Встревоженная, она снова взялась за мотыгу. Что же это за темная сила движется сюда? Разве в мире осталось хоть что-то, способное причинить ей боль? Может быть, это весть о смерти Халле? Нет. К ней она была готова куда лучше, чем к известию о том, что он каким-то чудом остался жив. Ее последыш, на которого она едва взглянула, когда он родился: к чему пытаться запомнить младенческие черты, если все равно никогда не увидишь, как взрослеет твой сын? Семь раз она это пробовала: брала в руки крошечную ножку, рассматривала крошечные толстенькие пальчики на руках – и никогда не видела, как эти пальчики превращаются в пальцы взрослого мужчины или женщины, которые любая мать отличит всегда. Она до сих пор не знала, сменились ли у них зубы на постоянные; перестала ли Патти шепелявить; какого цвета в конце концов стала кожа у Феймаса; осталась ли у Джонни волчья пасть или то был просто небольшой изъян, который сам собой исчезает, когда у ребенка окрепнет челюсть. Четырех девочек родила она и всех в последний раз видела тогда, когда ни у одной еще и волосики под мышками не начали пробиваться. Неужели Арделия до сих пор любит подгорелые хлебные корки? Все семеро ее детей просто исчезли из ее жизни. Может, умерли. Так имело ли смысл внимательно рассматривать этого последыша? Но его почему-то разрешили подержать на руках и оставили ей. И с тех пор он был с нею повсюду.

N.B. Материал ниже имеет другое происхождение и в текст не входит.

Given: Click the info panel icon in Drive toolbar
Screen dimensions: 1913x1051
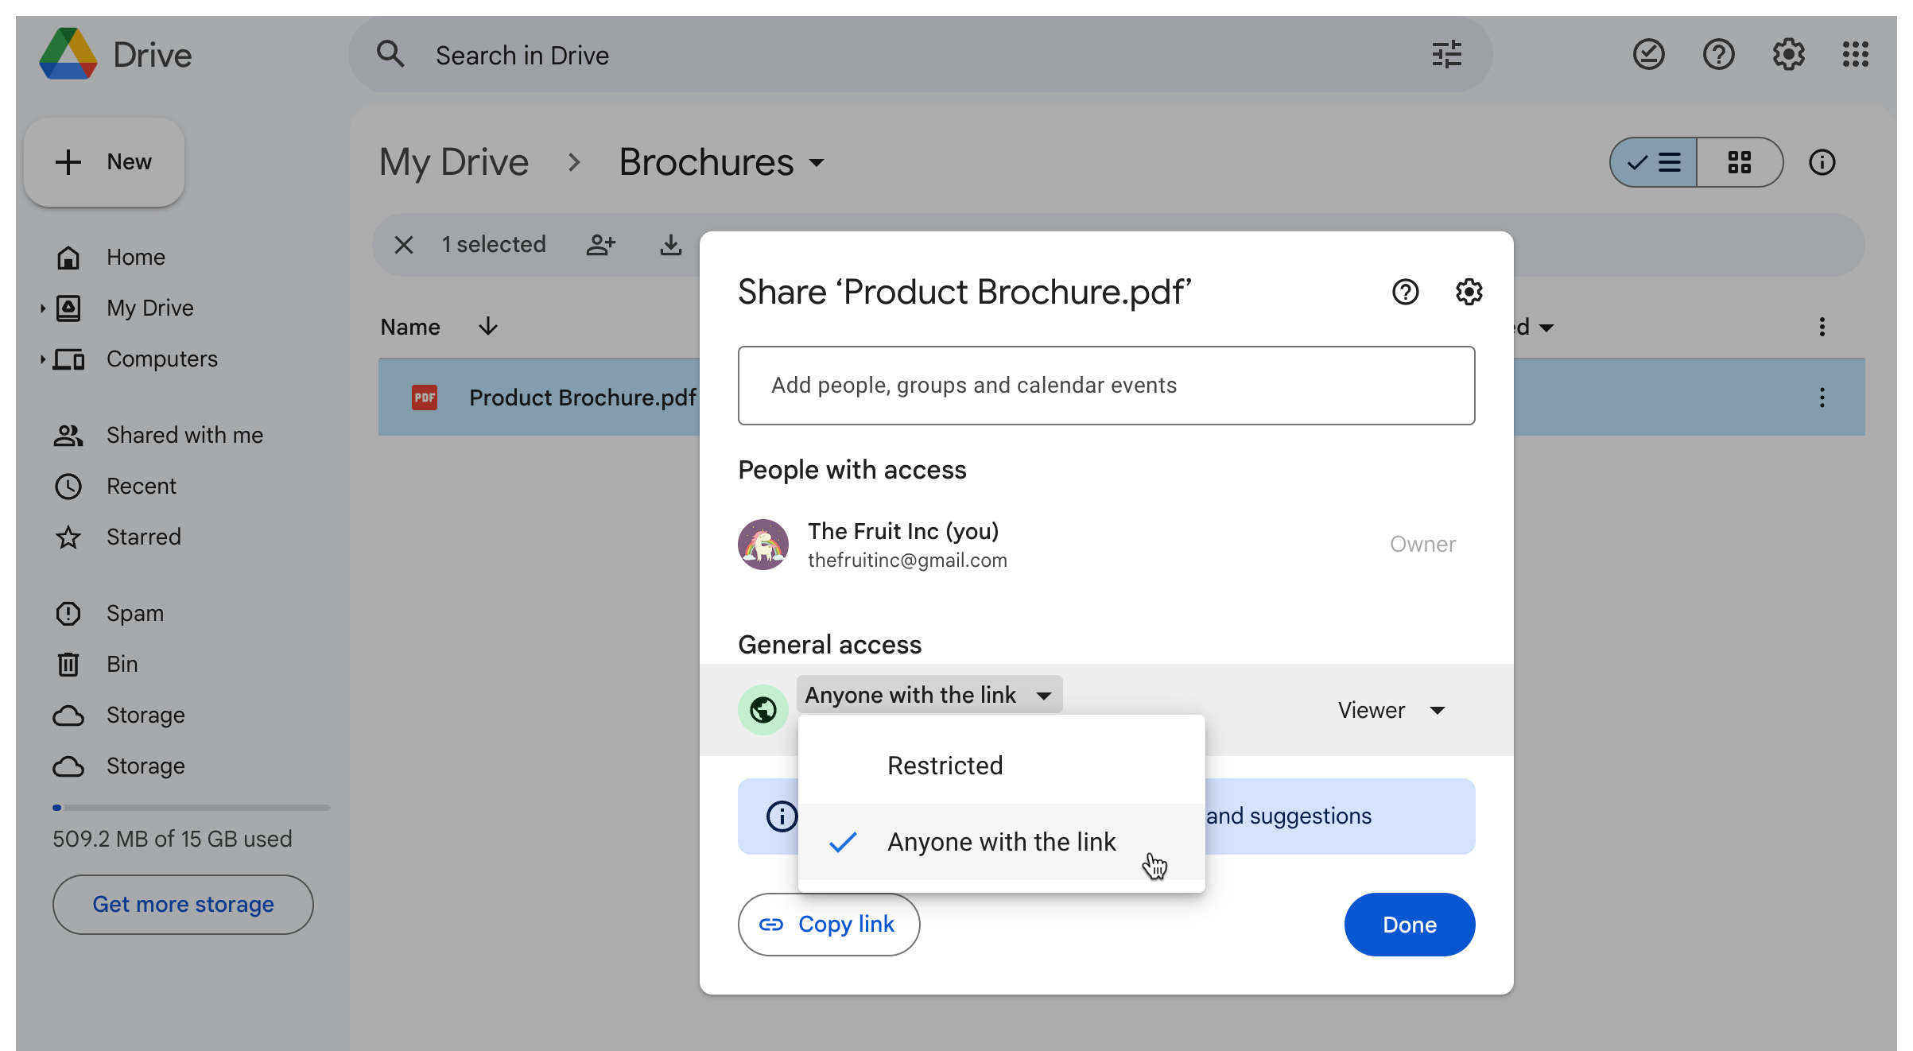Looking at the screenshot, I should [1821, 162].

Когда в Каролине она повредила себе бедро, то стоила меньше Халле (ему тогда было десять) – выгодная покупка для мистера Гарнера, отвезшего их обоих в Кентукки к себе на ферму, которую называл Милый Дом. Из-за больного бедра она подпрыгивала при ходьбе, точно собака на трех лапах. Но в Милом Доме не было ни рисового поля, ни табачных плантаций. И никто, ни один человек ни разу не сбил ее с ног! Ни разу. Лилиан Гарнер почему-то называла ее Дженни, но никогда не толкала, не давала пинков и не обзывала грязными словами. Даже когда Бэби поскользнулась на коровьей лепешке и разбила все яйца, которые несла в фартуке, никто не рявкнул на нее: Ну-ты-черная-сука– что-с-тобой-такое-черт-тебя-побери! И никто не ударил ее, не сбил с ног.